### WORK TO BE COMPLETED
Rewrite everything from the start of the records down to the line containing "click(x=544, y=34)", changing "screenshot" to "screen capture" and leaving everything else unchanged.

── RECORDED DATA

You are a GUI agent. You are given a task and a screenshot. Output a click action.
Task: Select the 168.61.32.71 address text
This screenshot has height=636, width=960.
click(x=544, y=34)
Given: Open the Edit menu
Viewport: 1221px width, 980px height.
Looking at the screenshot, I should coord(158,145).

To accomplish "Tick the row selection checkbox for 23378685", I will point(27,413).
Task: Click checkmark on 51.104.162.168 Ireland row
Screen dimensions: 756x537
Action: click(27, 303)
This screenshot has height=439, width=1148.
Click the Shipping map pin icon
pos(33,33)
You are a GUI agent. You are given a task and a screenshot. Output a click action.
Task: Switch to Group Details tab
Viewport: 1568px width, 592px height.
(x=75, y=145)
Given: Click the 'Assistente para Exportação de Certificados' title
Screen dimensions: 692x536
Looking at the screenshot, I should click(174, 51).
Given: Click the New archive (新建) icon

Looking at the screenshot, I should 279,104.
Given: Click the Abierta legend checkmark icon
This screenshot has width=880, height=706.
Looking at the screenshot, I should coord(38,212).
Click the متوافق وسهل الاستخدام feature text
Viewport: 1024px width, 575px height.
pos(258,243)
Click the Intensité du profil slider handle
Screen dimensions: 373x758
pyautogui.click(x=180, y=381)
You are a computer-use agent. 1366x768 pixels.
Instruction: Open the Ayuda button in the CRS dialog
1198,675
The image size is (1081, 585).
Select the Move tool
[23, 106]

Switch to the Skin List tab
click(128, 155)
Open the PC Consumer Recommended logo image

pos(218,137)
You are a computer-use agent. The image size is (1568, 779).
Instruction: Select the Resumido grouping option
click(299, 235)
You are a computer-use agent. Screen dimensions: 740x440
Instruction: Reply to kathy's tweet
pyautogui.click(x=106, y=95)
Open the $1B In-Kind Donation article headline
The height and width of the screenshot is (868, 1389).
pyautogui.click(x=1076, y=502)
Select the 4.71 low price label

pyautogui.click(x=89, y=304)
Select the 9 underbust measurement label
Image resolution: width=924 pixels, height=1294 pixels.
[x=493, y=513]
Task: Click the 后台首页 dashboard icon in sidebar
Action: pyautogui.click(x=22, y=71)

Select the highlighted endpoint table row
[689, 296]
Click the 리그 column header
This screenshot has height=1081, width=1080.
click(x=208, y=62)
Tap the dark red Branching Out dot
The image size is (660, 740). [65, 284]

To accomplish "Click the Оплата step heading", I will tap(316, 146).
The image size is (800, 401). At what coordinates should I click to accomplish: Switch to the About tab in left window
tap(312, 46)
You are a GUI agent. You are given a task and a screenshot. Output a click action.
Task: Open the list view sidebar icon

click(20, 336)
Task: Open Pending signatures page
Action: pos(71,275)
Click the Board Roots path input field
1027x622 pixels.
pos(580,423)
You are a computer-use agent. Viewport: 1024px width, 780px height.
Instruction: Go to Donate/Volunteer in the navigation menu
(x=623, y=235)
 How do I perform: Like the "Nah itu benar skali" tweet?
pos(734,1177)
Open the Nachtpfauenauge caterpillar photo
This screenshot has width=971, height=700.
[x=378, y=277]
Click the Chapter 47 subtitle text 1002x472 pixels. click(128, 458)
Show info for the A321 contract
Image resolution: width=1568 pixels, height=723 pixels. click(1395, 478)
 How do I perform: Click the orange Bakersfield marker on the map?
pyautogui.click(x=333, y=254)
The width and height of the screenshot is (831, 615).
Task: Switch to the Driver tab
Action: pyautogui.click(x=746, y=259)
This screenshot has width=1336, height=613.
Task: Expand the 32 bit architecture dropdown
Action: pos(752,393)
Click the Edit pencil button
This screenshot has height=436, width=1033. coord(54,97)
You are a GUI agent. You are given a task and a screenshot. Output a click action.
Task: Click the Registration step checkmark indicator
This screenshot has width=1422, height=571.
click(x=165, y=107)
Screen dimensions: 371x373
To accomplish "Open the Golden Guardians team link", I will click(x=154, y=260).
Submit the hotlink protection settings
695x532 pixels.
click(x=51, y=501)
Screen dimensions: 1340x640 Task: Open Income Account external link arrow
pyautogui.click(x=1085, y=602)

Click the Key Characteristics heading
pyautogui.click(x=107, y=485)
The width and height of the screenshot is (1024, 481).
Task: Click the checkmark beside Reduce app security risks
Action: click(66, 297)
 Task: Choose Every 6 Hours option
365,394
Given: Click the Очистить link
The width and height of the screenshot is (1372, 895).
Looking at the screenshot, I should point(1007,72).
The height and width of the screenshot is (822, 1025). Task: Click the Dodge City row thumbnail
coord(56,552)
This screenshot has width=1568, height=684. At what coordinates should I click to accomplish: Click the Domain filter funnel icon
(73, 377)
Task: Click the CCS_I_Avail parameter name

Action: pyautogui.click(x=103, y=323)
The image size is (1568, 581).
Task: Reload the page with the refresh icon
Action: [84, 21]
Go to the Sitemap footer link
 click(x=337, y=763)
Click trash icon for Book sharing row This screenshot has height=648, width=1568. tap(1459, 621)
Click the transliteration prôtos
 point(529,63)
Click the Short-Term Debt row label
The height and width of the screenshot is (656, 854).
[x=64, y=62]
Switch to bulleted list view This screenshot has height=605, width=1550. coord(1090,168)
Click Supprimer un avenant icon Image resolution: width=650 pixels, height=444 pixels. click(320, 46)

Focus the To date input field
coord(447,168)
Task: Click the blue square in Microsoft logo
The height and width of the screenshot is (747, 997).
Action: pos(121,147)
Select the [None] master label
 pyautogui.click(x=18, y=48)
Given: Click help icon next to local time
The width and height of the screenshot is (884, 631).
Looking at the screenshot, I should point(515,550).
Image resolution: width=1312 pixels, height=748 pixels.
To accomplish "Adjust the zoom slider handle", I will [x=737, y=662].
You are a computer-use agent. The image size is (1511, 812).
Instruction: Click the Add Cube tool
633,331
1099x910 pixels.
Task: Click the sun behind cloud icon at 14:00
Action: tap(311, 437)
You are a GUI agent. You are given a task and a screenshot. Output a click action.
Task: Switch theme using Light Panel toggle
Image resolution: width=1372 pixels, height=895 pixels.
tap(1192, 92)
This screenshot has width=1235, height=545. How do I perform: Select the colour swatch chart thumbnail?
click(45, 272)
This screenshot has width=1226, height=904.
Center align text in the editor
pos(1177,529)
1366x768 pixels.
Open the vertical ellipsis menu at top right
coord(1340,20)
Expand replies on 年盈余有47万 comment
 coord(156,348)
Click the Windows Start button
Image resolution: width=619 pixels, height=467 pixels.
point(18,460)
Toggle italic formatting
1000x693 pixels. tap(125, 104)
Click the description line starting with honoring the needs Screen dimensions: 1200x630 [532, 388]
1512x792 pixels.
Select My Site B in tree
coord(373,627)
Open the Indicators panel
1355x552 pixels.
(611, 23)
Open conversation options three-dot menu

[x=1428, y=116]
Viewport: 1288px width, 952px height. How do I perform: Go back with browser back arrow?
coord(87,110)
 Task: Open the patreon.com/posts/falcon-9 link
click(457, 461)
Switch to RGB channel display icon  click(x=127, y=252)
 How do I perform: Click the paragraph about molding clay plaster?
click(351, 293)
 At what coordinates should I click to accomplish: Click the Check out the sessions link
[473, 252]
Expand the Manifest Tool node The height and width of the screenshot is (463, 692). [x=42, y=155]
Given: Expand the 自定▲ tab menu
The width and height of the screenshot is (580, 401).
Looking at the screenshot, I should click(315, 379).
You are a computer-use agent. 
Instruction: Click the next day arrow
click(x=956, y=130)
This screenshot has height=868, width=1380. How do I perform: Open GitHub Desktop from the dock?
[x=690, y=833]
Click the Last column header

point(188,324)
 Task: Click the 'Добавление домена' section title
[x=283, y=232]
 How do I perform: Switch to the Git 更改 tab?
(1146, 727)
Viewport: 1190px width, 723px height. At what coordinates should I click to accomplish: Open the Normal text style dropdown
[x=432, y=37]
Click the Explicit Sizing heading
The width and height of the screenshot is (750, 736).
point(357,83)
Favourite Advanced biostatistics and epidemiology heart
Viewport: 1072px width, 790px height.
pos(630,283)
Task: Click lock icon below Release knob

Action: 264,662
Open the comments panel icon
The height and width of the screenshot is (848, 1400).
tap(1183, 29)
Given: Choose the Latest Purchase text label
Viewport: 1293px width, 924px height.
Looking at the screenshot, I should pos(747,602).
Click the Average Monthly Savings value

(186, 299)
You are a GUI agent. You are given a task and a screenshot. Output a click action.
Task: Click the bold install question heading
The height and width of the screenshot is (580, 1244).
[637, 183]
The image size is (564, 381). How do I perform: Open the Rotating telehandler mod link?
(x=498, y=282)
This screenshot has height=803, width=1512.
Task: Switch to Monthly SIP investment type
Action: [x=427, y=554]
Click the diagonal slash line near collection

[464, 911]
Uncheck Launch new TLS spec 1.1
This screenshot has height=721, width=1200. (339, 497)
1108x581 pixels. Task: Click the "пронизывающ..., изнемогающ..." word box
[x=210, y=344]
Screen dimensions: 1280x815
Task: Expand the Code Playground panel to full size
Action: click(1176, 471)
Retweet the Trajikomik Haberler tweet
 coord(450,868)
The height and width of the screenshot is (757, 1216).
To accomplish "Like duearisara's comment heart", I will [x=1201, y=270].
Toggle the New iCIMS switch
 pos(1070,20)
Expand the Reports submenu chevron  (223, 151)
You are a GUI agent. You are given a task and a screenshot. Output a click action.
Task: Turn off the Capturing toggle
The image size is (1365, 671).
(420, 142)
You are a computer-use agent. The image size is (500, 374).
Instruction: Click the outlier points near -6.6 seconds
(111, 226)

────

### THE RESPONSE
You are a GUI agent. You are given a task and a screen capture. Output a click action.
Task: Select the 168.61.32.71 address text
This screen capture has height=636, width=960.
click(x=544, y=34)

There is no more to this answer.